(SELECTED EXTRACT)
▬▬▬

Friday, June 20, 2008

An Enjoyable Week: pt. II

TUESDAY AND WEDNESDAY 

The second two days of the week were significantly less eventful or remarkable than their predecessor. So much so, in fact, that I have little distinct recollection of what I did on Tuesday. The only concrete evidence I have of that day is that, apparently, early on Tuesday morning, I felt compelled to take a photograph of 30 or 40 (presumably empty) beer kegs that I found sitting on the walk outside Murphy's Pub. It was a strange sight for so early in the morning but, then again, I was barely awake. 

Jennifer and I began working on a massive research project for John that has, so far, involved the perusal of hundreds of newspaper articles from a year or two ago. Not only is interesting to read about the Irish events but, perhaps even more so, it is interesting to read about Irish coverage of American events, especially political ones. One of the more glaringly interesting facets of their coverage is that it has been rendered erroneous by the progress of actual events: several of the papers here quite confidently predicted that the general election would feature Senator Clinton contending against Governor Romney. Oops. 

(Not as bad as the famous headline "Dewey Defeats Truman" that was printed and ready to be sent out on the morning after Truman, in fact, defeated Dewey for the Presidency).

▬▬▬

(PROVIDED DATA)
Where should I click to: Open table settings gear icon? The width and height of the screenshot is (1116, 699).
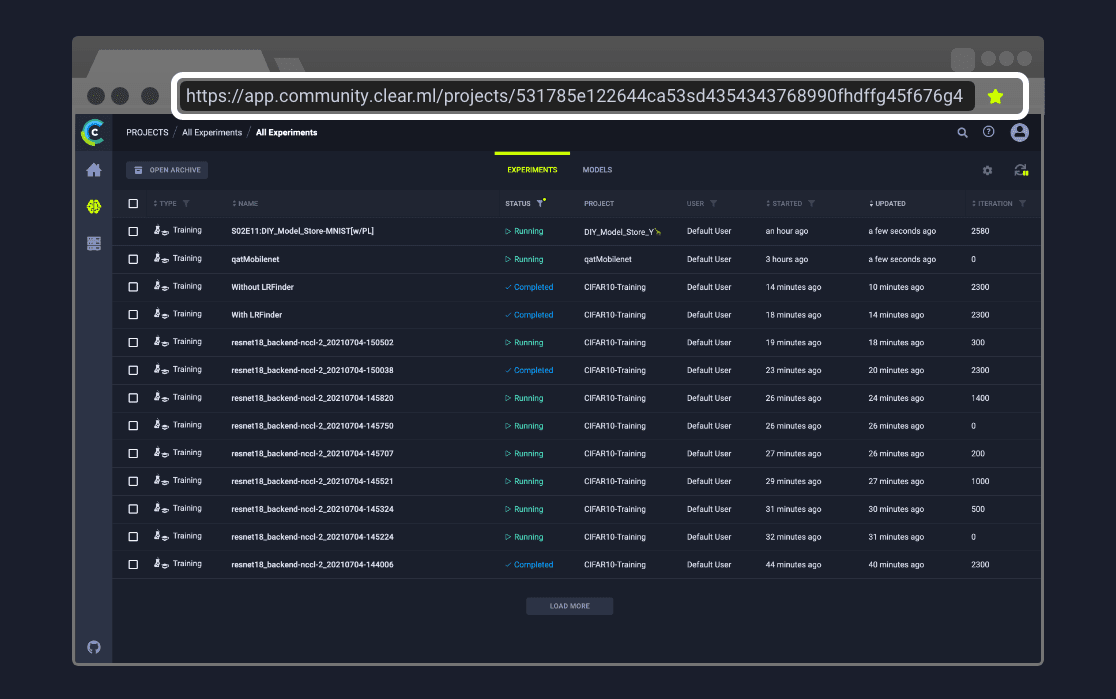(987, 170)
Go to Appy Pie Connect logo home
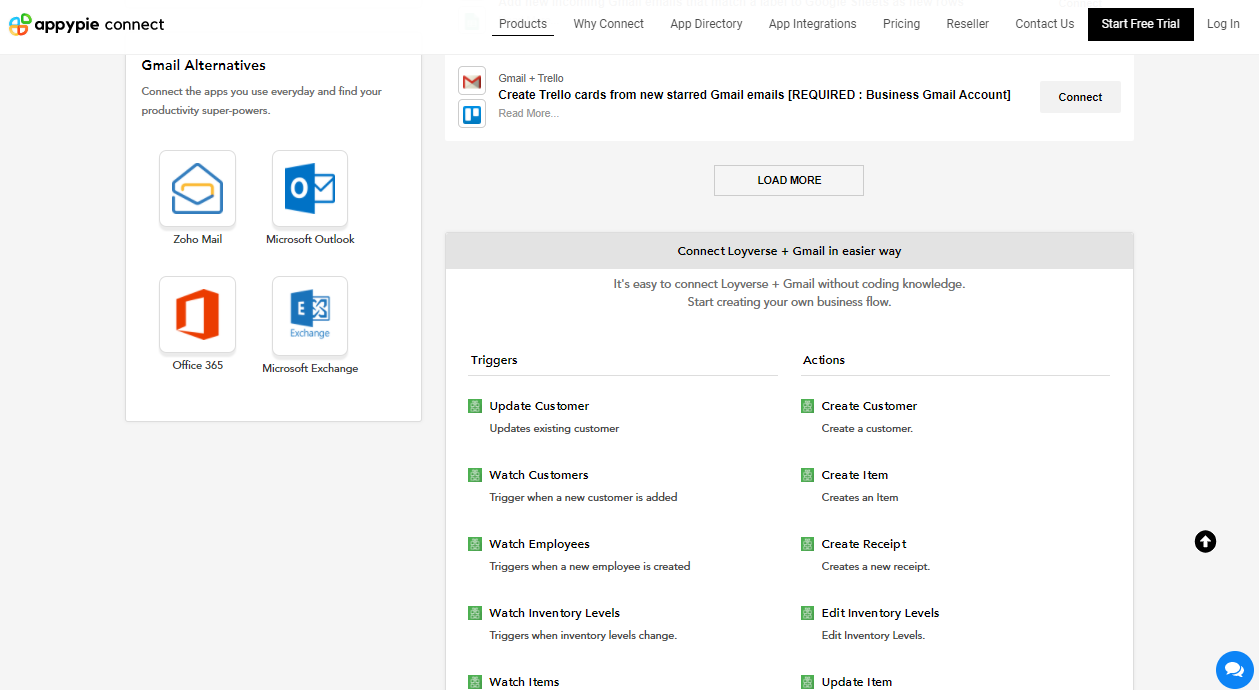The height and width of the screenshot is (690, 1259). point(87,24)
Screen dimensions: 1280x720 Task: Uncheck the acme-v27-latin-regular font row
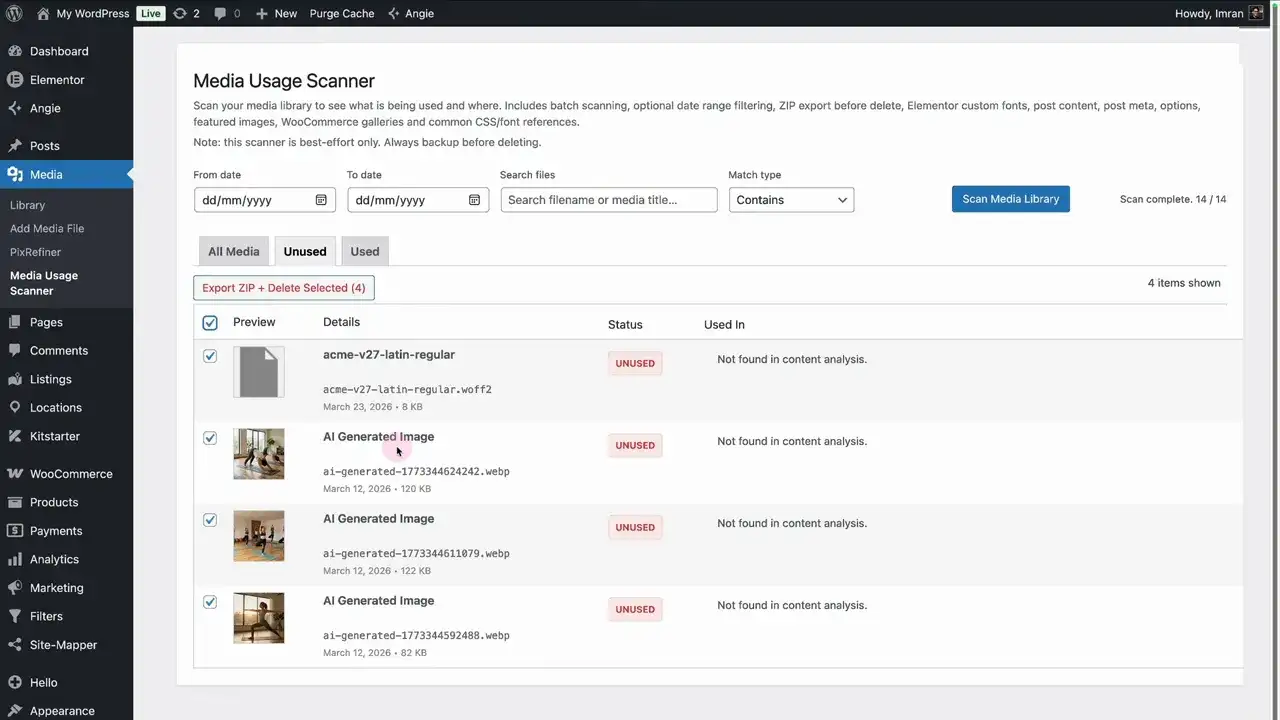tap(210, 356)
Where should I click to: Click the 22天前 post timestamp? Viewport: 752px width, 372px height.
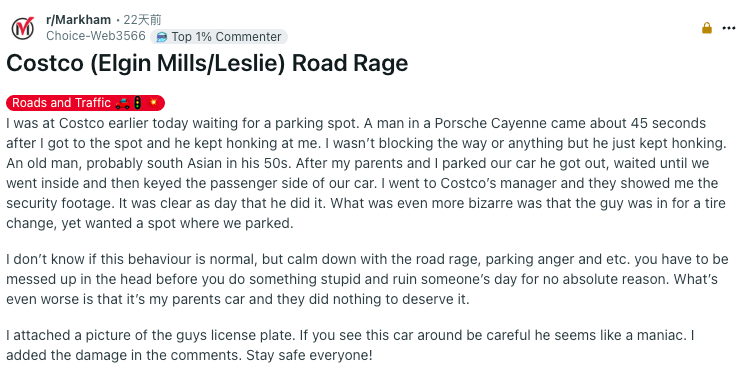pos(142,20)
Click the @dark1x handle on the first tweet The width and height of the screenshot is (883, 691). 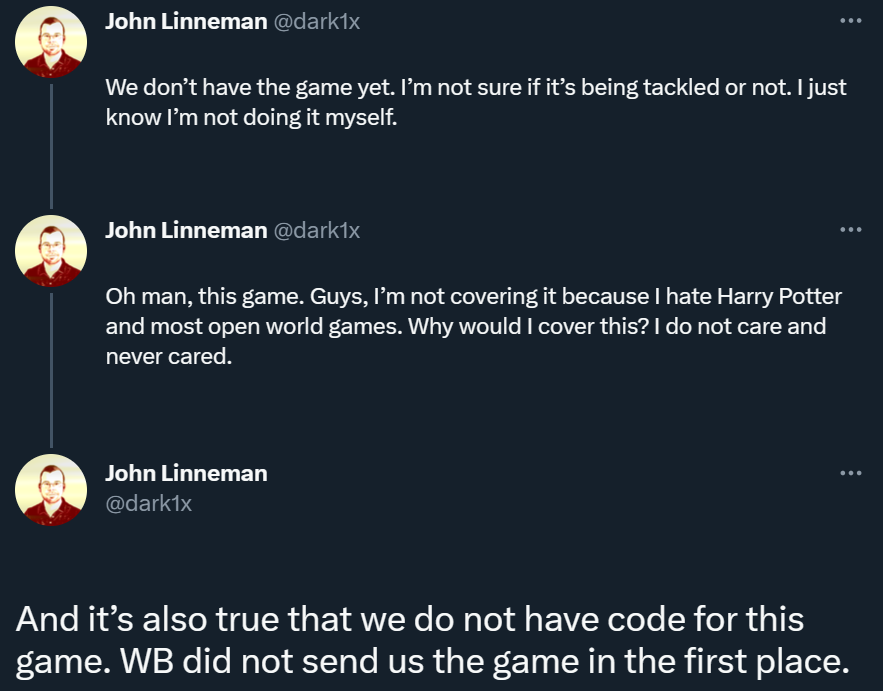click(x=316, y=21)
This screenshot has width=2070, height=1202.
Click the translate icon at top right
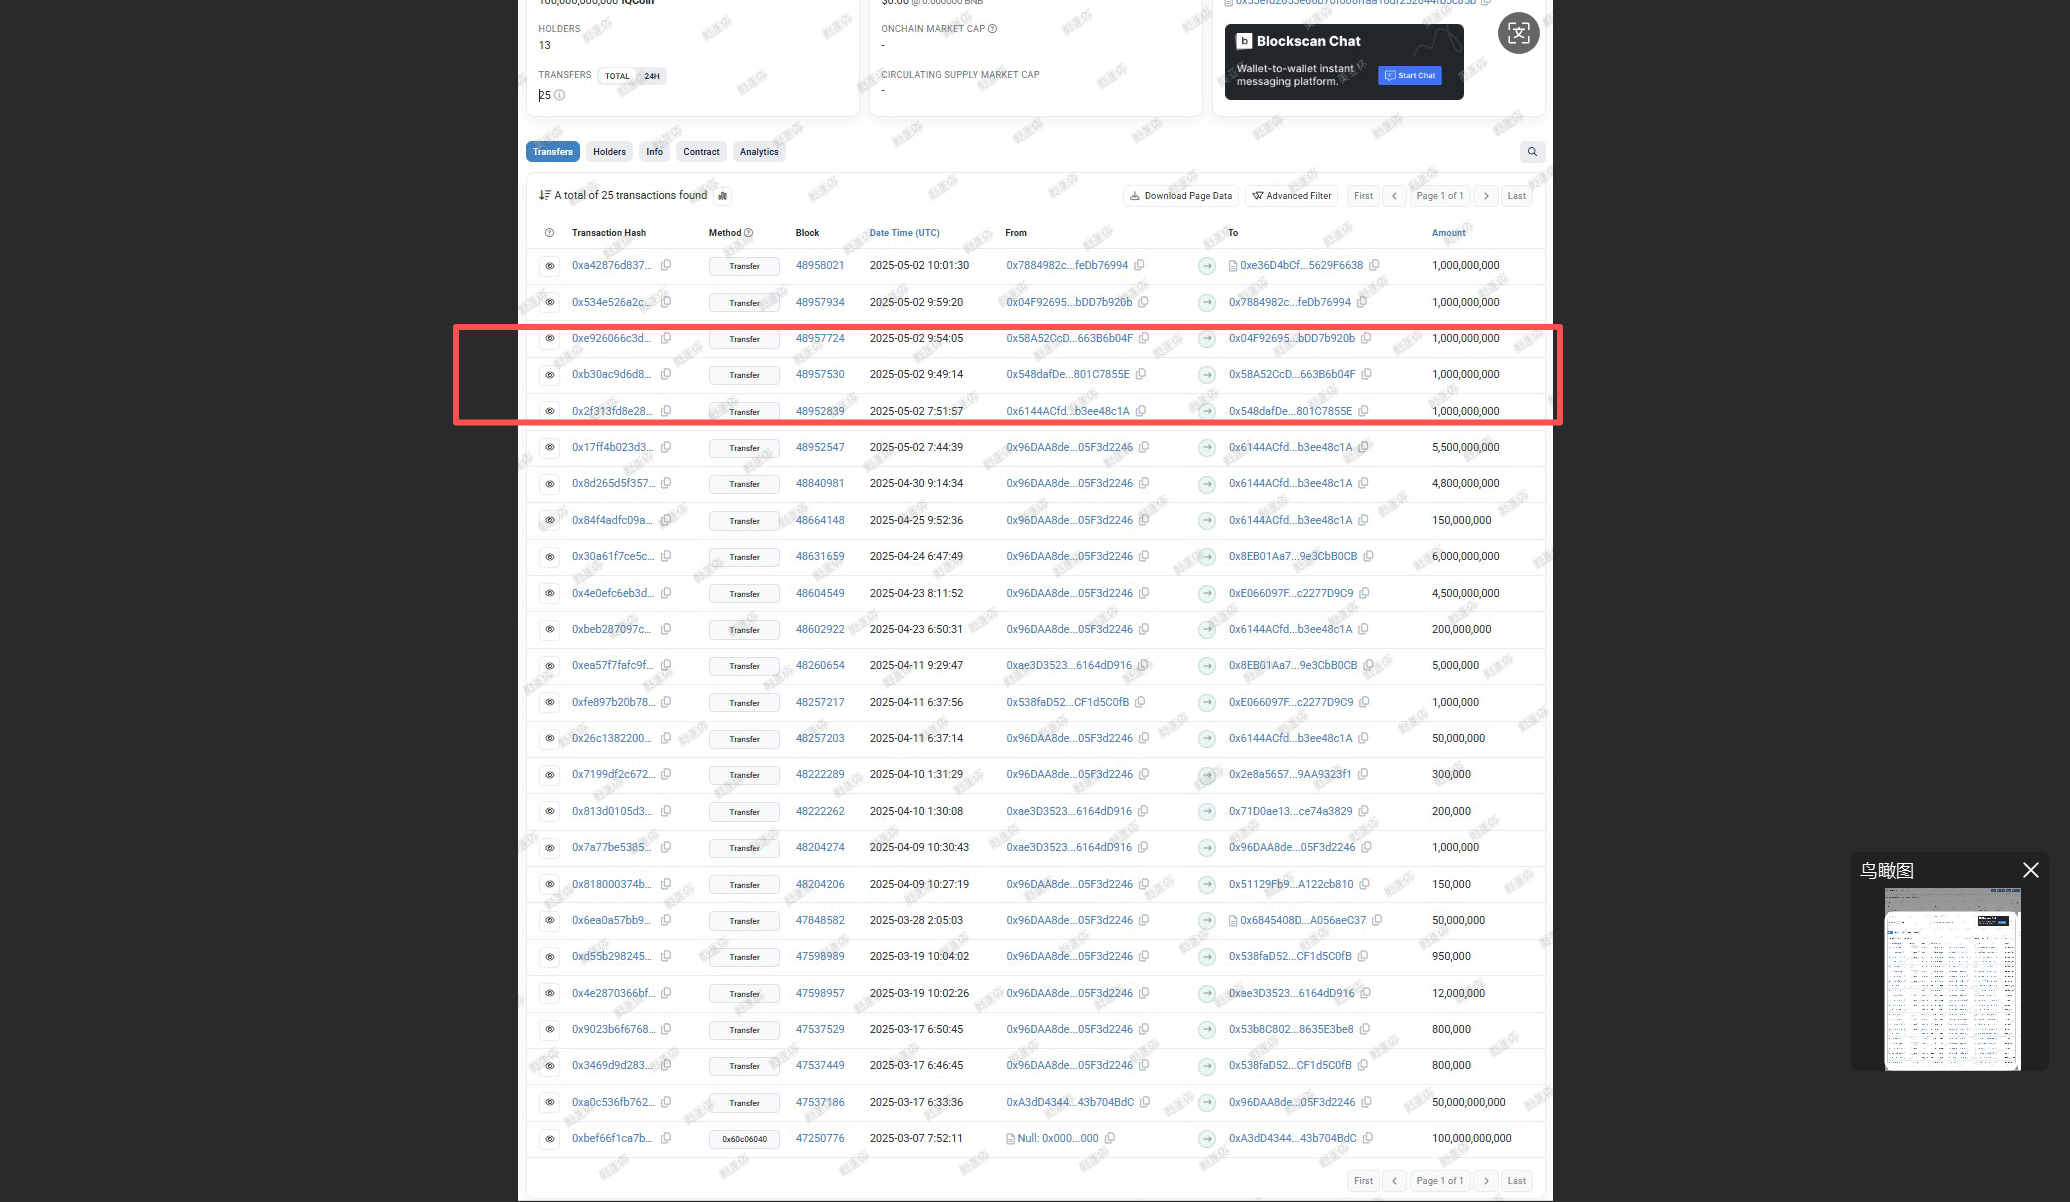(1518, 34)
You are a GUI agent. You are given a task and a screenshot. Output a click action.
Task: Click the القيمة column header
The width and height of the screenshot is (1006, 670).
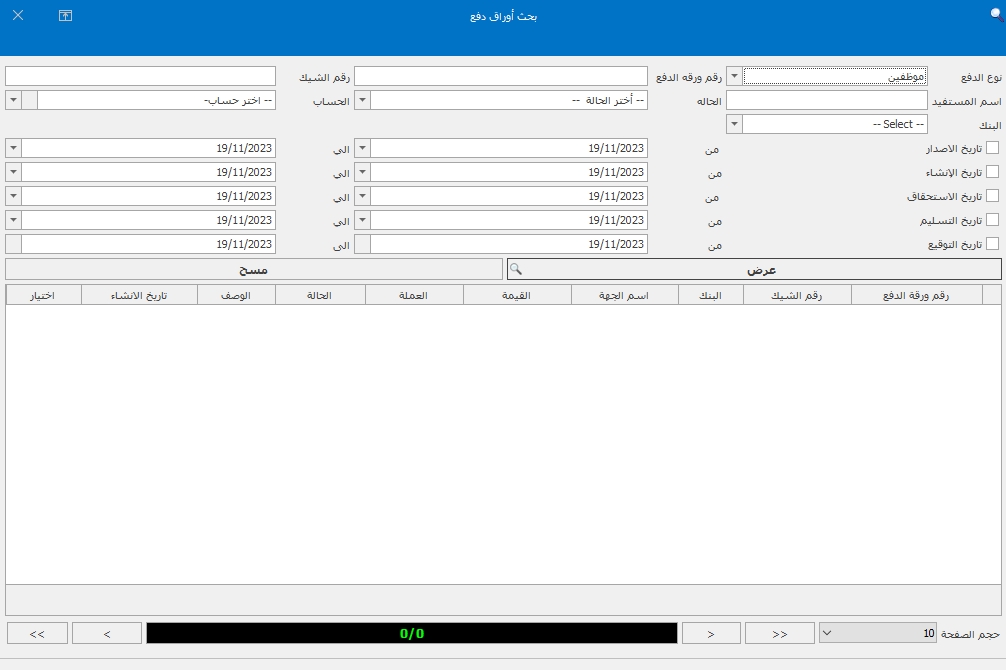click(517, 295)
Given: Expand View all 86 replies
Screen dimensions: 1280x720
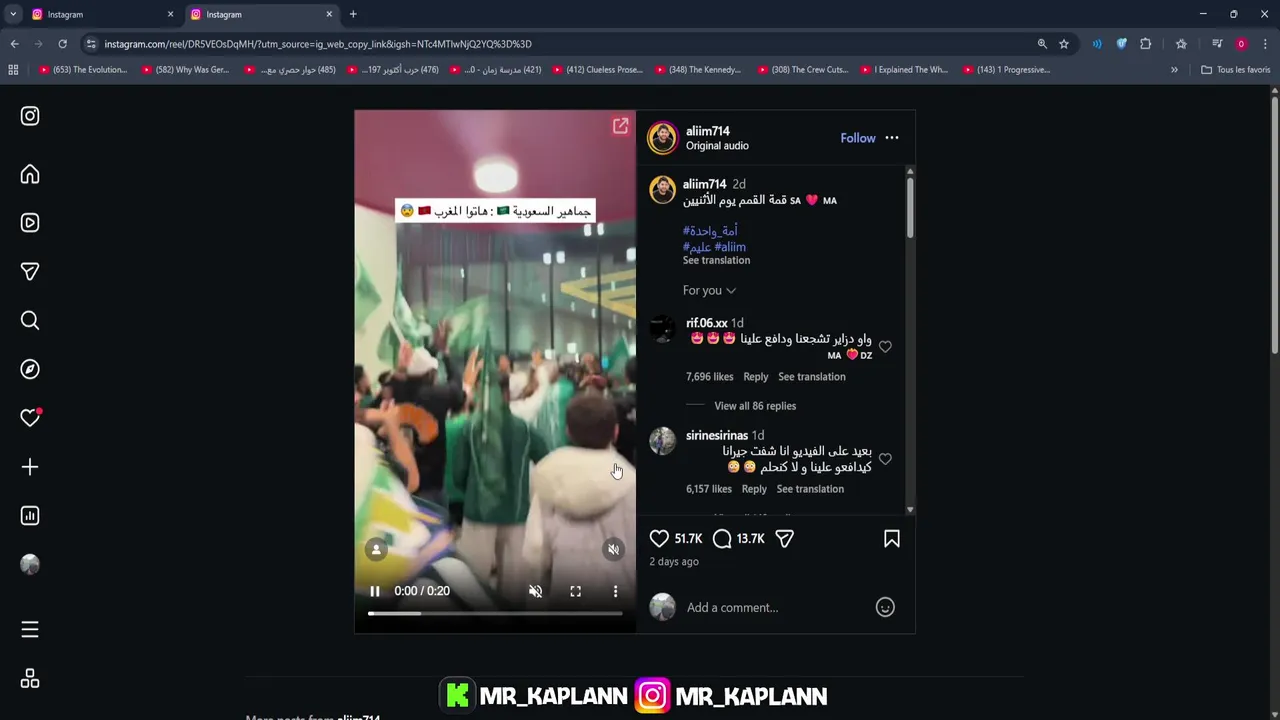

▬▬▬

(SET EXERCISE 1) Translate this sentence from the blog post about an enjoyable week into Spanish: "The second two days of the week were significantly less eventful or remarkable than their predecessor."
(SET EXERCISE 2) Write the next part of the blog post about an enjoyable week, starting after its final sentence.

(EXERCISE RESPONSE 1) Los dos días siguientes de la semana fueron considerablemente menos agitados o destacables que el anterior.

(EXERCISE RESPONSE 2)
John is one of 8 delegates from Ireland (and, strangely, given the division of the population, the only delegate from Dublin) who sits on the European Union Committee of the Regions. His duties for that body required him to be in Brussels, Belgium, on Wednesday and Thursday. I do not enjoy the taste or smell of Brussels Sprouts, so I elected not to go. Or rather, that's what I told myself in the 10 seconds that I was disappointed for not receiving an invitation to cover my grief. It almost surpasses belief that the government of Ireland would not see fit to spend the money to send me, the intern, along too. But there you have it. 

And so, on Wednesday, we worked from home. It was a rather long and tedious day of research but, given how exciting the job has been so far, I have little room to complain. I halted work around 5 PM and dove right in to my Organizational Theory text book in preparation for the completion of that night's writing for class. I did a "Discussion Item of the Week", a "Structured Journal" and "Short Essay No. 2". It was great fun. I made dinner and, for the first time ever, was disappointed by Tortellini. It was filled with a rather unsavory cheese that twinged the jolly old olfactory gland in a rather unpleasant way.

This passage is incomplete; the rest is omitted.